START EXERCISE INPUT
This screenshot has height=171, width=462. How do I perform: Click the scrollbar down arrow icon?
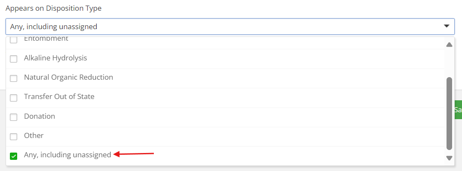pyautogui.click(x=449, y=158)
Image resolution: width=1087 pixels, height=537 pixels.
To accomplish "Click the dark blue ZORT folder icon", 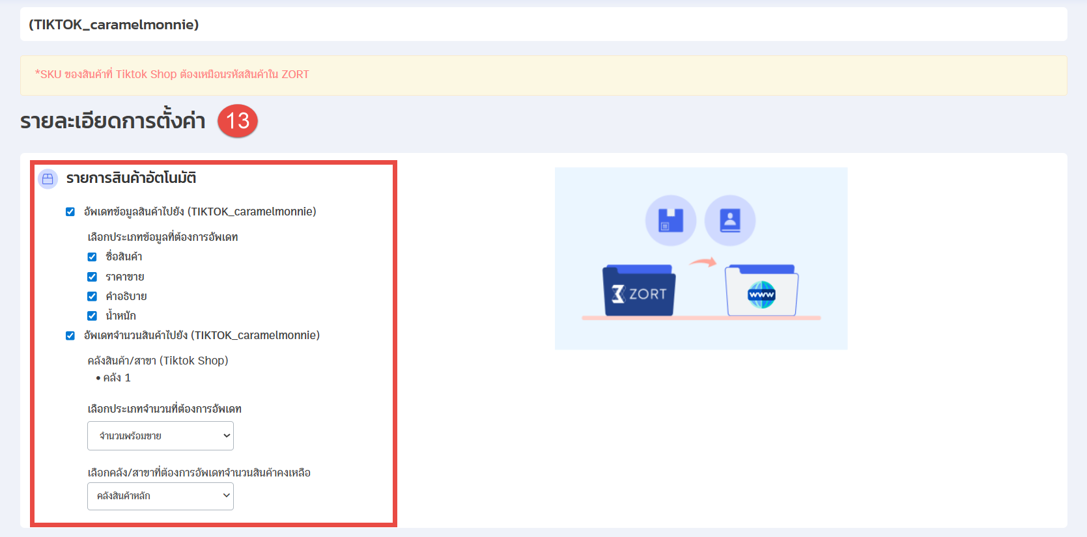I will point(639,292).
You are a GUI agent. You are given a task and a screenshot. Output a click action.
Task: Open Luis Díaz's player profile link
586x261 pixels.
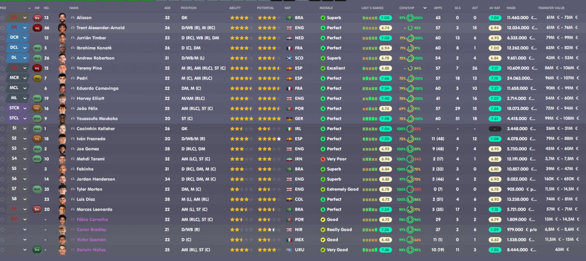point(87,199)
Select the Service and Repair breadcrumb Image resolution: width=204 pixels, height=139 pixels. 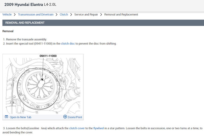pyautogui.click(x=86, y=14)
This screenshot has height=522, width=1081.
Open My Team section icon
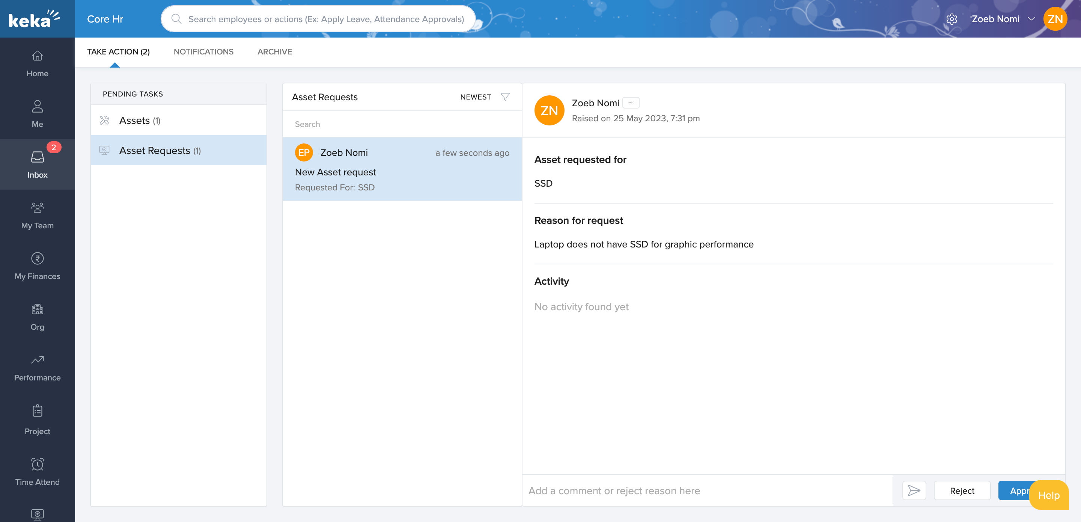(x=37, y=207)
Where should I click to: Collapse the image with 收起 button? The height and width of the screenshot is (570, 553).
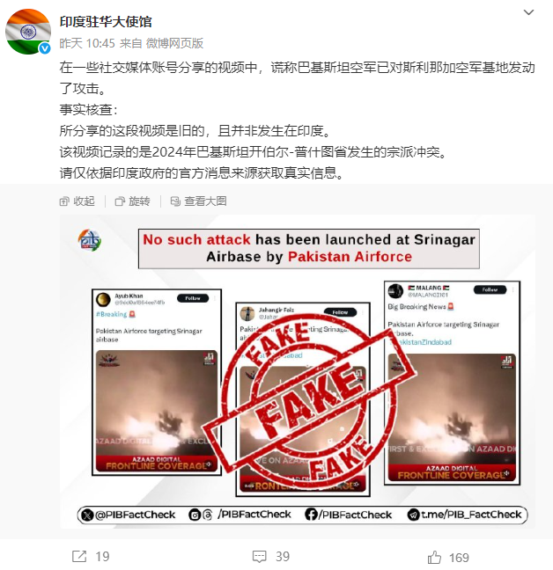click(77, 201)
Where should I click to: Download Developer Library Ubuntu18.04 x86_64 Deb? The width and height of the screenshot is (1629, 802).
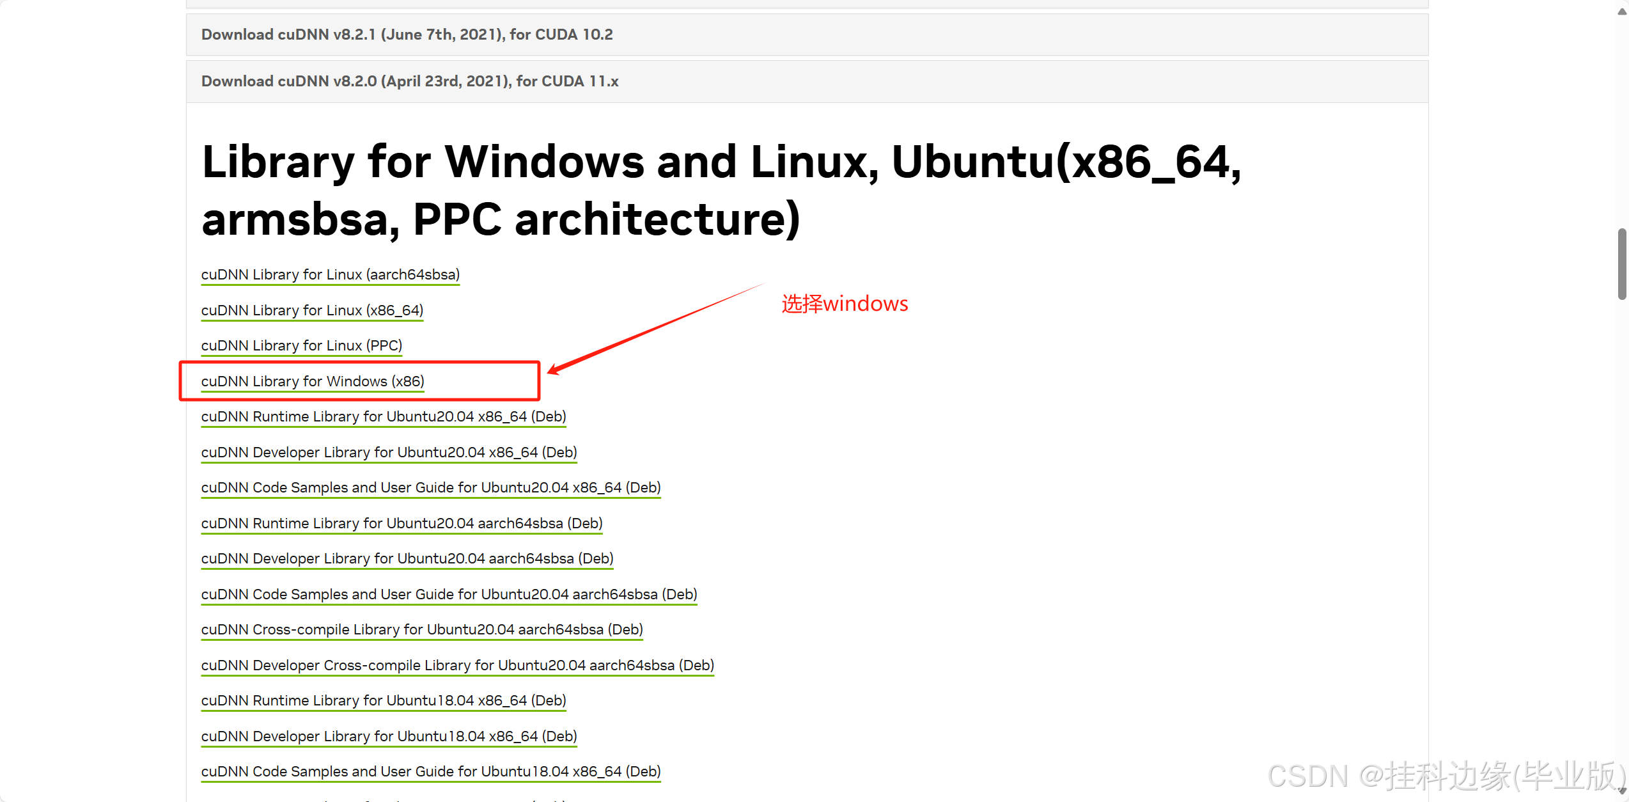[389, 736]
END EXERCISE INPUT
START EXERCISE INPUT
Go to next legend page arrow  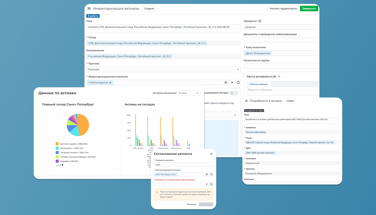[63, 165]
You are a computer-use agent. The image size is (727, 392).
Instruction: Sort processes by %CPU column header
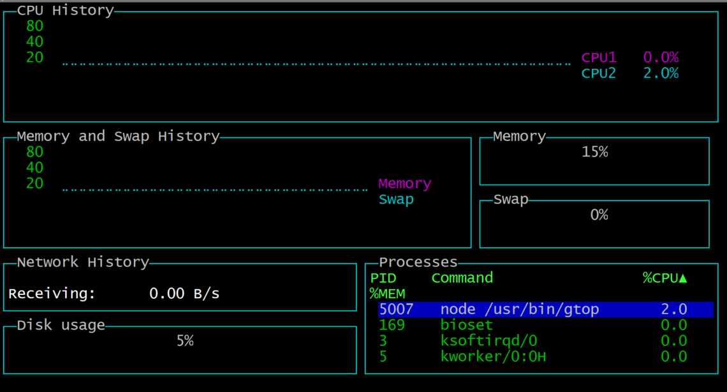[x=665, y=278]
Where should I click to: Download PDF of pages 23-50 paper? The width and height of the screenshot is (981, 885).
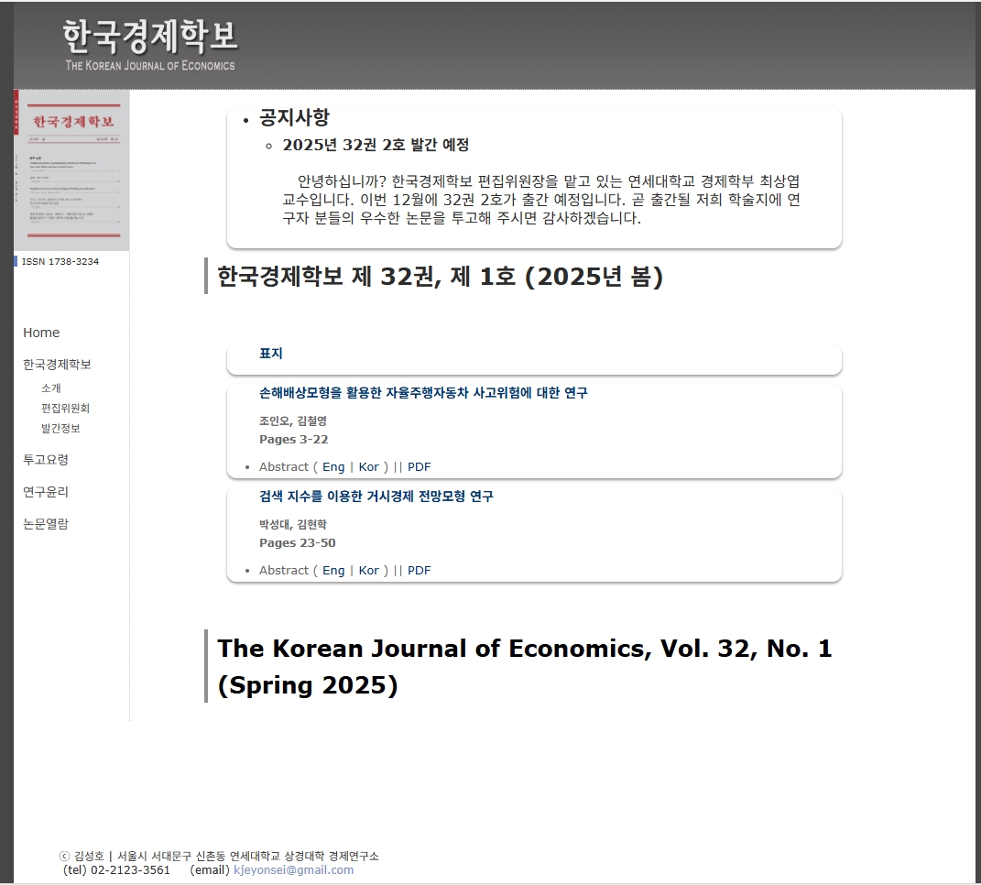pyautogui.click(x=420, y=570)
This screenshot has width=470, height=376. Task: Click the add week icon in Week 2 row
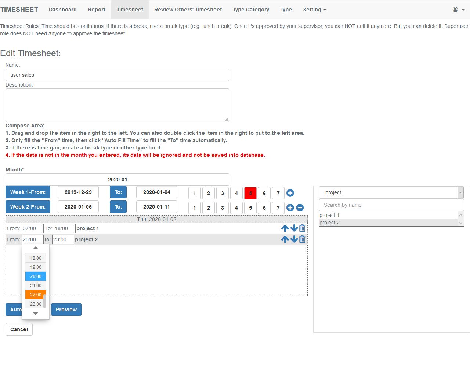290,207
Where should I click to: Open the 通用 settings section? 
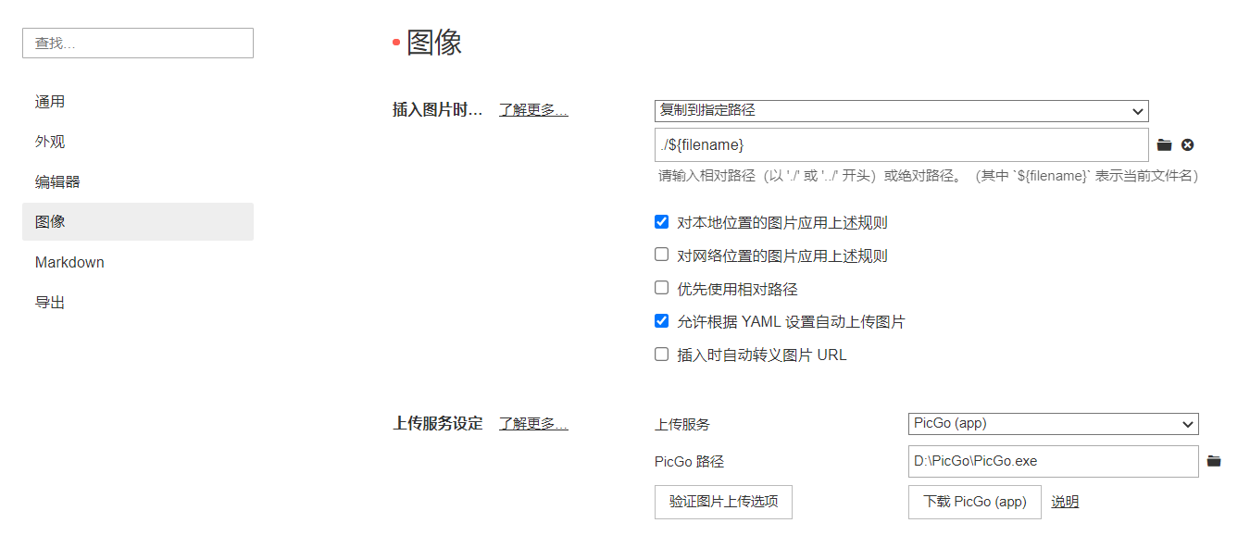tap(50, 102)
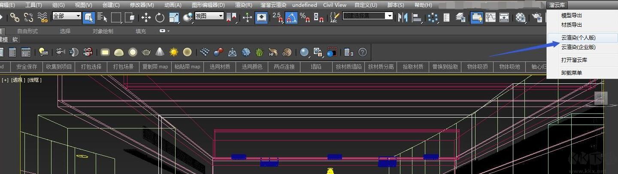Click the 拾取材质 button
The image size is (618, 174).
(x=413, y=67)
END EXERCISE INPUT
Gather every line of the material above that contains the word "Open", matching case exactly.

• RESPONSE FOR THIS EXERCISE:
Task: Open Luis Díaz's player profile link
Open My Team section icon
Where should I click to: Open the 通用 settings section? 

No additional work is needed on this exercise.